TEXTE DE RÉFÉRENCE
· · · · ·

Promouvoir l’auto-suffisance en céréales

Pierre Yves GUIHENEUF

04 / 1997

Les programmes d’ajustement structurel donnent la priorité à l’ouverture des échanges et l’intégration des Philippines dans des ensembles régionaux. Mais les politiques libérales ne sont pas parvenues à réduire la pauvreté, bien au contraire. Environ 20 % des Philippins vivent en dessous du seuil de pauvreté et ce pourcentage est en augmentation. Un pays agricole comme les Philippines, qui a prouvé par le passé ses potentialités pour la riziculture, ne devrait avoir aucun problème pour subvenir seul aux besoins alimentaires de sa population.

· · · · ·

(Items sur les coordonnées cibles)
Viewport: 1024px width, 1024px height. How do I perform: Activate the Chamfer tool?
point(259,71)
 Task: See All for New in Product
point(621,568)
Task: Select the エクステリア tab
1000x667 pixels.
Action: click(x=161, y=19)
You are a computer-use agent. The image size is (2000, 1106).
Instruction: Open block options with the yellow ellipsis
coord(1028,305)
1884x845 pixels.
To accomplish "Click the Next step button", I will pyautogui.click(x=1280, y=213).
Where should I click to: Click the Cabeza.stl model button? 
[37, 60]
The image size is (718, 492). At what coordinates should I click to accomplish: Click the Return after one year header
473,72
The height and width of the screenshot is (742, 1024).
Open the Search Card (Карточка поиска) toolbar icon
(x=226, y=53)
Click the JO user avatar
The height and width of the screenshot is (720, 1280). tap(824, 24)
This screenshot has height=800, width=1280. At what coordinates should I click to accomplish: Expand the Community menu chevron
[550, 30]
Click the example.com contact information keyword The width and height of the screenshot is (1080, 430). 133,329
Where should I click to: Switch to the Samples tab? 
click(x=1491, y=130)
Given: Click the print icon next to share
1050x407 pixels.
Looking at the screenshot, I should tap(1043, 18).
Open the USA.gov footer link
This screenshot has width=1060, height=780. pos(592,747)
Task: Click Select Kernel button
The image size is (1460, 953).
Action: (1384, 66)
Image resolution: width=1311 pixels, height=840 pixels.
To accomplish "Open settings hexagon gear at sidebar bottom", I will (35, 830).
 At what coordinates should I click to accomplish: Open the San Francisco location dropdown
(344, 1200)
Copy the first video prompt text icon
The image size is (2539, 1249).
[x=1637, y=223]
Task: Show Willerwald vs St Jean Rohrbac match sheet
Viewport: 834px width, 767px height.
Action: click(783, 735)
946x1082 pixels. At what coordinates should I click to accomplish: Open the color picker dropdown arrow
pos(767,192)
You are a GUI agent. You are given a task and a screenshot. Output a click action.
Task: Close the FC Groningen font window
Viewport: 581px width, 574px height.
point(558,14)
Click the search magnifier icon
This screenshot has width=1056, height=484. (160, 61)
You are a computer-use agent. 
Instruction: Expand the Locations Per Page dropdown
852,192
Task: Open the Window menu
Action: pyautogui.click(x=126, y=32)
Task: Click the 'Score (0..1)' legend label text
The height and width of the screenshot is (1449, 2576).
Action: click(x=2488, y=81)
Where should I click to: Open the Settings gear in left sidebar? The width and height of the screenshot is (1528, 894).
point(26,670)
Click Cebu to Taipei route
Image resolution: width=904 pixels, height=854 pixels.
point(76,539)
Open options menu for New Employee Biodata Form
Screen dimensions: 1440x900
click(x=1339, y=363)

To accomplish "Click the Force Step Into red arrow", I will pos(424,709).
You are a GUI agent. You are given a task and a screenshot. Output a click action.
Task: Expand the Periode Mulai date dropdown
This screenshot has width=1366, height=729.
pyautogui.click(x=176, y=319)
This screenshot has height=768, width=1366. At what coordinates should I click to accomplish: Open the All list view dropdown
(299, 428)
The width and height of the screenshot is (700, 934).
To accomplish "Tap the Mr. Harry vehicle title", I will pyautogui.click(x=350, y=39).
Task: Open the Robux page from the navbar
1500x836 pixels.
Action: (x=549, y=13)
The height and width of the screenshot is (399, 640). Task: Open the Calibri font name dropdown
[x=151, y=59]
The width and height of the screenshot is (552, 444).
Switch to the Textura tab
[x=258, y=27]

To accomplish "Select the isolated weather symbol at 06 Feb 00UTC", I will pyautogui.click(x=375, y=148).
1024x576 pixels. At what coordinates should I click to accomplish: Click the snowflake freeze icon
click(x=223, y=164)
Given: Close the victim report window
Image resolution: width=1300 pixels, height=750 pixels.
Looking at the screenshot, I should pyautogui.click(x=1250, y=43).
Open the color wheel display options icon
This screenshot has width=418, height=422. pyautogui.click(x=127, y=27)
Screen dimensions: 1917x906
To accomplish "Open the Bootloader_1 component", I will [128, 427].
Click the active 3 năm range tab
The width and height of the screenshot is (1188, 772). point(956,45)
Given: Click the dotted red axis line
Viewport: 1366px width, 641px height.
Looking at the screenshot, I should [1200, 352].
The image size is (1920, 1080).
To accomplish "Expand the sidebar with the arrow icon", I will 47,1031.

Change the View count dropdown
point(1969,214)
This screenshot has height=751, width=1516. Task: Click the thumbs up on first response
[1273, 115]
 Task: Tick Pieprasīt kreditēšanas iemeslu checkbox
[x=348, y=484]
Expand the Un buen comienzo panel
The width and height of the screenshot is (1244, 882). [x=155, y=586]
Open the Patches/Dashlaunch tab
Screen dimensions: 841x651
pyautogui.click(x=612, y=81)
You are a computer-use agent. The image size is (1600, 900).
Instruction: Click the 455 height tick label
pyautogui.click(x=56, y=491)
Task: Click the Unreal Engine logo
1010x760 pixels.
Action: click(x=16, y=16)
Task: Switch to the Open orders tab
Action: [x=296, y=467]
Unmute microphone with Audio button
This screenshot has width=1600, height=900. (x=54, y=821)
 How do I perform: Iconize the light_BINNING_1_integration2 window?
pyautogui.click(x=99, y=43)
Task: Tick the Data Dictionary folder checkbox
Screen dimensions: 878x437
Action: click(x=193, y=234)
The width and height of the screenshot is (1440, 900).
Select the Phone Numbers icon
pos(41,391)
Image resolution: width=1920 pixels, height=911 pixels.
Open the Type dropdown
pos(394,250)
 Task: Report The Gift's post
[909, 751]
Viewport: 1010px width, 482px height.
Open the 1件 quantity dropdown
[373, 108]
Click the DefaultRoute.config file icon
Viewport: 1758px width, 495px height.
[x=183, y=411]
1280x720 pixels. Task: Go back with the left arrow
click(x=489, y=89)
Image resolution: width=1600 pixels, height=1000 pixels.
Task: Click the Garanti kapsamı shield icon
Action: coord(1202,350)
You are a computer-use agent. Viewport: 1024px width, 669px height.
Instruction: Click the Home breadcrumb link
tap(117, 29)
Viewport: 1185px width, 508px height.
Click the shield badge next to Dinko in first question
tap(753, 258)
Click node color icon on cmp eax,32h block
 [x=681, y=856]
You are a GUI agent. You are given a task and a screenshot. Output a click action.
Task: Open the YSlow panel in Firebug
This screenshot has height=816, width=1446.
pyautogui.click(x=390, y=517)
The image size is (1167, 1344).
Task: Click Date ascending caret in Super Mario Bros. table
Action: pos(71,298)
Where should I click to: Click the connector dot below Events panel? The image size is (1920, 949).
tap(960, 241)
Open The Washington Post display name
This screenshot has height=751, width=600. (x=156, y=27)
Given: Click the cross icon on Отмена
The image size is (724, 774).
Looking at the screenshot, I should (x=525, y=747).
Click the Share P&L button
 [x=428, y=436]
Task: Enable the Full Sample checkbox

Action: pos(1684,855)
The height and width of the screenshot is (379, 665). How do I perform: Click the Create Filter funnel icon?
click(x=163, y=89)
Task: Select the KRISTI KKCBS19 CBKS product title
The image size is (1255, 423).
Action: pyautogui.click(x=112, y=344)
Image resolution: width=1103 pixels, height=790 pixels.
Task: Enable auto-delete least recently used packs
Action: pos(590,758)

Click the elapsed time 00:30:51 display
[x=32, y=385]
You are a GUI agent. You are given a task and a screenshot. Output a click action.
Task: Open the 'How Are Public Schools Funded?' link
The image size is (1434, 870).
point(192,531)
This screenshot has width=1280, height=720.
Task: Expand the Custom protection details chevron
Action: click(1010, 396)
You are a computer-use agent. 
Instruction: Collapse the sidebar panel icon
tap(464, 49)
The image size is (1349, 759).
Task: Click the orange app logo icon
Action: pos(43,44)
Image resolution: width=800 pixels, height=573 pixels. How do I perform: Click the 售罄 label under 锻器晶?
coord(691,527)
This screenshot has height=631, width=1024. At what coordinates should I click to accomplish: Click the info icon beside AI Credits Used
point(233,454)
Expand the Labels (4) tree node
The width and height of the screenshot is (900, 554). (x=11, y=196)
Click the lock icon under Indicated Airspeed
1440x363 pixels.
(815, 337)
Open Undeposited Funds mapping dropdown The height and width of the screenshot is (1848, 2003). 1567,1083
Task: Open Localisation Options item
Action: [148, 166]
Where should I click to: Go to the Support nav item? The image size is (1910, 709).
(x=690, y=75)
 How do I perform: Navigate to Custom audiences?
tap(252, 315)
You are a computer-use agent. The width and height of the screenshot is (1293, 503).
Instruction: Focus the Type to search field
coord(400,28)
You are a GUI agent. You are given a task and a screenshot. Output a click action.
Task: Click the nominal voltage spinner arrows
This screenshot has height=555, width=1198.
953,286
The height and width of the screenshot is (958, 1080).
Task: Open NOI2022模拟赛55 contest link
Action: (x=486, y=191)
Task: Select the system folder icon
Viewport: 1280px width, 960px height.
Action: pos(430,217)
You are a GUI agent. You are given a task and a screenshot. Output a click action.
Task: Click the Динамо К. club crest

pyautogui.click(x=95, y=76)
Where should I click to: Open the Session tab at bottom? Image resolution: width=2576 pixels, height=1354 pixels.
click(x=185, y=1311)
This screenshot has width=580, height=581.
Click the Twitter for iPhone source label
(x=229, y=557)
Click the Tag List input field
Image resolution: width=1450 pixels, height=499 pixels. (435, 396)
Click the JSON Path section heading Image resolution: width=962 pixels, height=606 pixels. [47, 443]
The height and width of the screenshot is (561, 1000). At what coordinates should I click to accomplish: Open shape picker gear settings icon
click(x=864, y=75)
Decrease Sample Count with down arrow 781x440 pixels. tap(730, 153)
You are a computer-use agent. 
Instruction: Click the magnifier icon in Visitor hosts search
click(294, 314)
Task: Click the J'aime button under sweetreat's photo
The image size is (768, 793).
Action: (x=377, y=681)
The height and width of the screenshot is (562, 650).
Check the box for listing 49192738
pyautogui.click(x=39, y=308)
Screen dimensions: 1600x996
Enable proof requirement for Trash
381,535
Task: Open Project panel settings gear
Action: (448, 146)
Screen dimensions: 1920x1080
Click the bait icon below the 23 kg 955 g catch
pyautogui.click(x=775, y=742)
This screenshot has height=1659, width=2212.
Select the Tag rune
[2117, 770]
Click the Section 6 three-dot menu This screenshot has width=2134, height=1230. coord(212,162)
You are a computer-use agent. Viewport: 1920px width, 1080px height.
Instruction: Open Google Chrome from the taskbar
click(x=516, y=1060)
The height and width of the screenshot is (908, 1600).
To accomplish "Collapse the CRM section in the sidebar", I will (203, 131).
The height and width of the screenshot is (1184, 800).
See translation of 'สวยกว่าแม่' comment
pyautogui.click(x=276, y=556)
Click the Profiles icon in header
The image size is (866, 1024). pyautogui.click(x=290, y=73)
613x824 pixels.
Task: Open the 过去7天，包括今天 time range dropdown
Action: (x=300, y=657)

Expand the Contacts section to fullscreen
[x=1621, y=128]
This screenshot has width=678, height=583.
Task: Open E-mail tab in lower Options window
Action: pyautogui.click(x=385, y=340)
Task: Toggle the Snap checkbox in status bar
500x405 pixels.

· · · · ·

VOTRE OBJECTIF
Dans le texte sur l'autosuffisance en céréales :
(a) À quoi les programmes d'ajustement structurel donnent-ils la priorité ?
(b) Quelle part des Philippins vit en dessous du seuil de pauvreté, et comment ce pourcentage évolue-t-il ?
(c) Pour quelle culture les Philippines ont-elles prouvé leurs potentialités par le passé ?

SOLUTION RÉDIGÉE
(a) À l'ouverture des échanges et à l'intégration des Philippines dans des ensembles régionaux.
(b) Environ 20 %, et ce pourcentage est en augmentation.
(c) La riziculture.